**TASK STATEMENT:**
Every entry is to be transcribed as it stands. Images stay out.

=== Section Start ===

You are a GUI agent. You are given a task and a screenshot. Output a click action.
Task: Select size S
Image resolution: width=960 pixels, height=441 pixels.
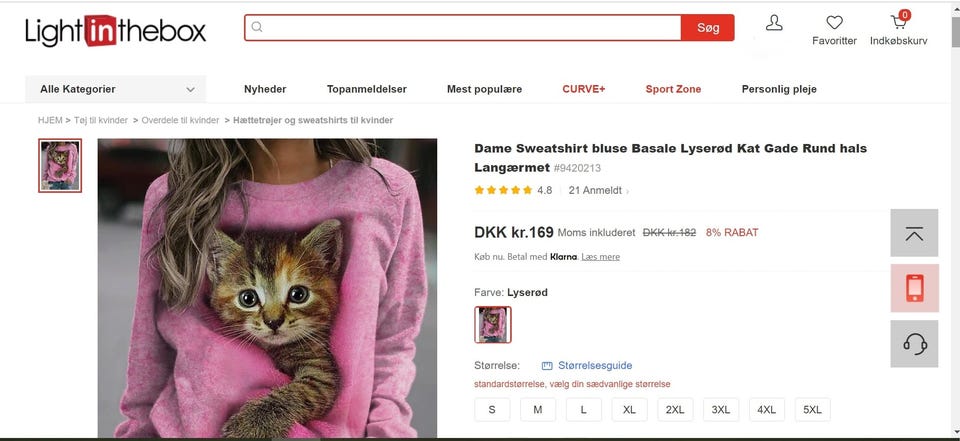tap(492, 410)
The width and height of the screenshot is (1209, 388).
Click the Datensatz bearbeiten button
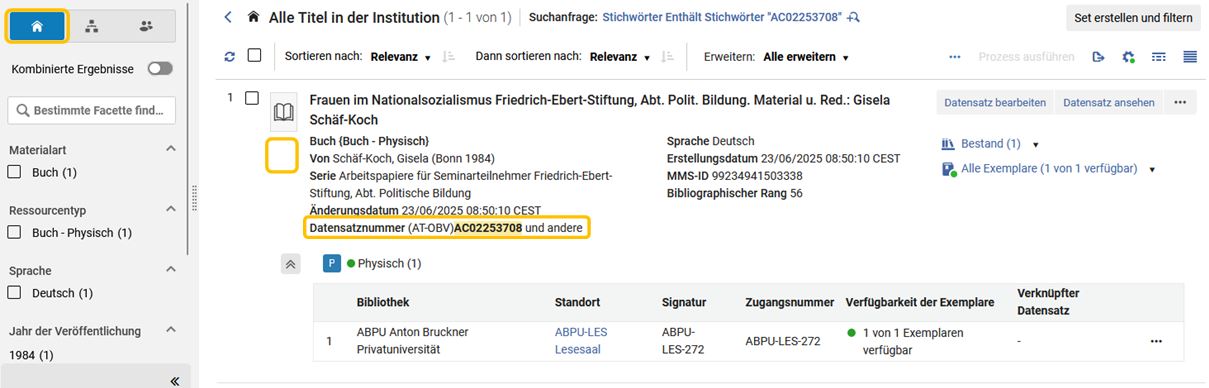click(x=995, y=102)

=== Section End ===

**ANSWER TO THE PROBLEM:**
You are a GUI agent. You are given a task and a screenshot. Output a click action.
Task: Select size S
Image resolution: width=960 pixels, height=441 pixels.
tap(492, 410)
The width and height of the screenshot is (1209, 388).
Click the Datensatz bearbeiten button
click(x=995, y=102)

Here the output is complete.